■ **Given request 1**: Revise the records in the stretch from the line containing "Where should I click to: Hide" through the end of the records, changing "column header" to "heading" and keeping everything else the same. Return only those lines.

■ **Document excerpt**:
One of the most interesting stories told by men returned from Japanese prisoner-of-war camps is that of Lieutenant Joseph Goodman, Q.M.C. Bombed, strafed, and half starved for over three years, Lieutenant Goodman somehow managed to survive the rigors of prison life, from Manila to Manchuria. In spite of infinite hardships, he succeeded in keeping records of Allied prisoners who died in confinement, and kept a secret history of events. 

From the time of his capture, in May 1942, until April 1943, his place of internment was Bilibid Prison in Manila. The next stop was Cabanatuan. On December 13, 1944, the Japanese ship Orokyu Murn headed for Japan with Lieutenant Goodman and 1,760 other American prisoners aboard. For the next two days American planes battered the ship and she was forced to put in to Olongapo, a naval base near Lingayen in northern Luzon.

■ **Given request 2**: In the document excerpt, where was Lieutenant Goodman interned from May 1942 until April 1943?

[Items from a data source]
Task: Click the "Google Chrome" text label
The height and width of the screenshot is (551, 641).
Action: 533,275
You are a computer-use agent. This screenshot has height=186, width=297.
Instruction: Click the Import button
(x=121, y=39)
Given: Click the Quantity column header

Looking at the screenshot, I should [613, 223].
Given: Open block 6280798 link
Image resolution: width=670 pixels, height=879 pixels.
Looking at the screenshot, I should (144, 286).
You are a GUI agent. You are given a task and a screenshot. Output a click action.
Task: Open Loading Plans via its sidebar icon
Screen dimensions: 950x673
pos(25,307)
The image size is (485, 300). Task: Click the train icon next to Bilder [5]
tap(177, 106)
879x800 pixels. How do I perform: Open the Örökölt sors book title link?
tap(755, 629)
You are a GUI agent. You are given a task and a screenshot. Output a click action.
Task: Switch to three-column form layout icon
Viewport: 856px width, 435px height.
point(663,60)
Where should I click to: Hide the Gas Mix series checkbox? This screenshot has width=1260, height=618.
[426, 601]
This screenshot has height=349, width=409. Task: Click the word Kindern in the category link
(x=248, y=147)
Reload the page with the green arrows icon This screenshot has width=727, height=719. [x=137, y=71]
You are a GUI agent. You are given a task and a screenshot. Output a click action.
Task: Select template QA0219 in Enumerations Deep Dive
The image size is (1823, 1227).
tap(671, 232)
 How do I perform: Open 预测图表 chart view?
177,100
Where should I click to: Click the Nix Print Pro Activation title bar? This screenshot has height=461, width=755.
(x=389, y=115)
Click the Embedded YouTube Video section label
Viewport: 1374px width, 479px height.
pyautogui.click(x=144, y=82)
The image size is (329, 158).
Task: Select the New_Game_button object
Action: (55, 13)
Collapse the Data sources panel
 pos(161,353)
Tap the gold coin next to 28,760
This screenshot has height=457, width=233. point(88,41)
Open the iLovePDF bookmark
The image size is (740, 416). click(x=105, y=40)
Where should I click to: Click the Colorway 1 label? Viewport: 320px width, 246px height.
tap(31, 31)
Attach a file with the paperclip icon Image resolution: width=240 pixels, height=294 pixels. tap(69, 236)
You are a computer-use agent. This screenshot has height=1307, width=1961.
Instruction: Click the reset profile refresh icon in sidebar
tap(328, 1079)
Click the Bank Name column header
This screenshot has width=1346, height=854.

■ **Result 1**:
Where should I click to: Hide the Gas Mix series checkbox? This screenshot has width=1260, height=618.
[426, 601]
This screenshot has height=349, width=409. Task: Click the word Kindern in the category link
(x=248, y=147)
Reload the page with the green arrows icon This screenshot has width=727, height=719. [x=137, y=71]
You are a GUI agent. You are given a task and a screenshot. Output a click action.
Task: Select template QA0219 in Enumerations Deep Dive
The image size is (1823, 1227).
tap(671, 232)
 How do I perform: Open 预测图表 chart view?
177,100
Where should I click to: Click the Nix Print Pro Activation title bar? This screenshot has height=461, width=755.
(x=389, y=115)
Click the Embedded YouTube Video section label
Viewport: 1374px width, 479px height.
pyautogui.click(x=144, y=82)
The image size is (329, 158).
Task: Select the New_Game_button object
Action: (55, 13)
Collapse the Data sources panel
 pos(161,353)
Tap the gold coin next to 28,760
This screenshot has height=457, width=233. point(88,41)
Open the iLovePDF bookmark
The image size is (740, 416). click(x=105, y=40)
Where should I click to: Click the Colorway 1 label? Viewport: 320px width, 246px height.
tap(31, 31)
Attach a file with the paperclip icon Image resolution: width=240 pixels, height=294 pixels. tap(69, 236)
You are a computer-use agent. This screenshot has height=1307, width=1961.
Instruction: Click the reset profile refresh icon in sidebar
tap(328, 1079)
Click the Bank Name heading
This screenshot has width=1346, height=854.

■ **Result 2**: Bilibid Prison in Manila.